Надо захватить с собой и удочки. Ведь, придя на берег реки, не станешь сразу, ни с того ни с сего, пить чай. Немножко порыбачьте, – благо, на вечерней зорьке исправно клюют окуни и плотвица. А когда погаснут самые высокие перистые облака и сумерки загустеют настолько, что не станет видно поплавков, пожалуйста, разжигайте костер и вешайте на огонь котелок. Раньше этого времени начинать варить чай нельзя: покажется невкусным. Когда из соседних кустов в спину пахнет влажной прохладой и обдаст тело мелким ознобом, особенно приятно греть руки о кружку с горячим чаем, вдыхая аромат замечательного напитка. А чтобы чай получился именно ракитовым – чуть-чуть горьковатым, немножко вяжущим язык, чтобы он приобрел цвет палого листа, нужно разжигать костер ветками лозы или ракиты. В этом, пожалуй, главный секрет той прелести, какой славится среди рыболовов настоящий ракитовый чай.

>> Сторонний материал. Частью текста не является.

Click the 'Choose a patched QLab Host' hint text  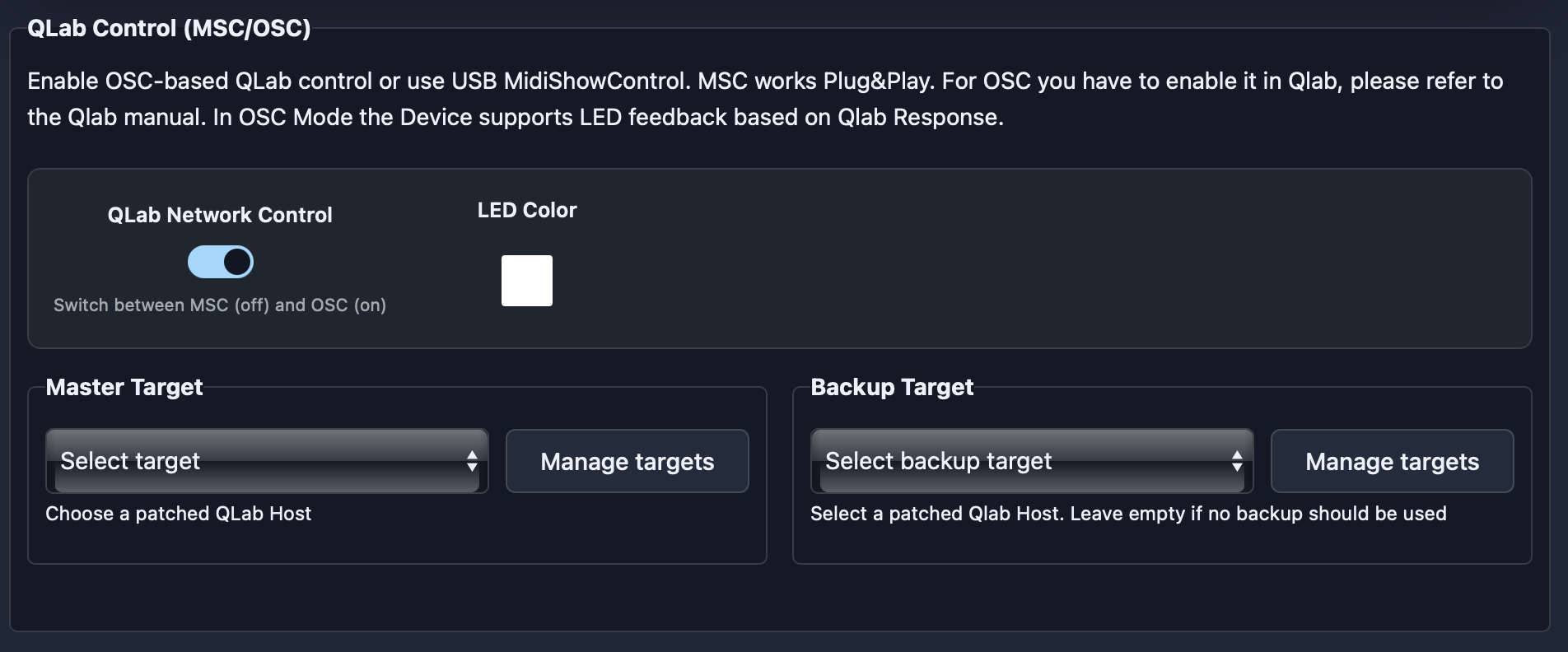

Я вам расскажу, как сам обучался этому необходимому искусству. Дело было давно, когда мне минул восьмой год, а моему соседу Алексею – одиннадцатый. Алексей уже ходил с ребятами в ночное и нередко приносил в своей холщовой сумке головастых скользких сомят. Сейчас бы эти сомята величиной чуть побольше столовой ложки вызвали чувство жалости к ним. Слишком уж они были малы и беспомощны. Но тогда и я разглядывал их с восхищением. Ведь мне разрешалось ходить на рыбалку только днем, и обычной моей добычей были пескари и уклейки.
И вот однажды, снимая с крыши сарая связку удилищ, Алексей крикнул:
– Айда, скажи матери, что, мол, Алешка берет тебя на рыбалку! Да сахару попроси. Будем чай варить.
– И заварки спросить? – обрадовался я, кубарем срываясь с забора.
– Заварки никакой не надо. Чай сам по себе заварится.
До реки было километра два пути по заливному лугу, пестрому
от цветущих трав. Встречный ветер обдавал нас пахучими волнами разомлевшего за долгий летний день разнотравья.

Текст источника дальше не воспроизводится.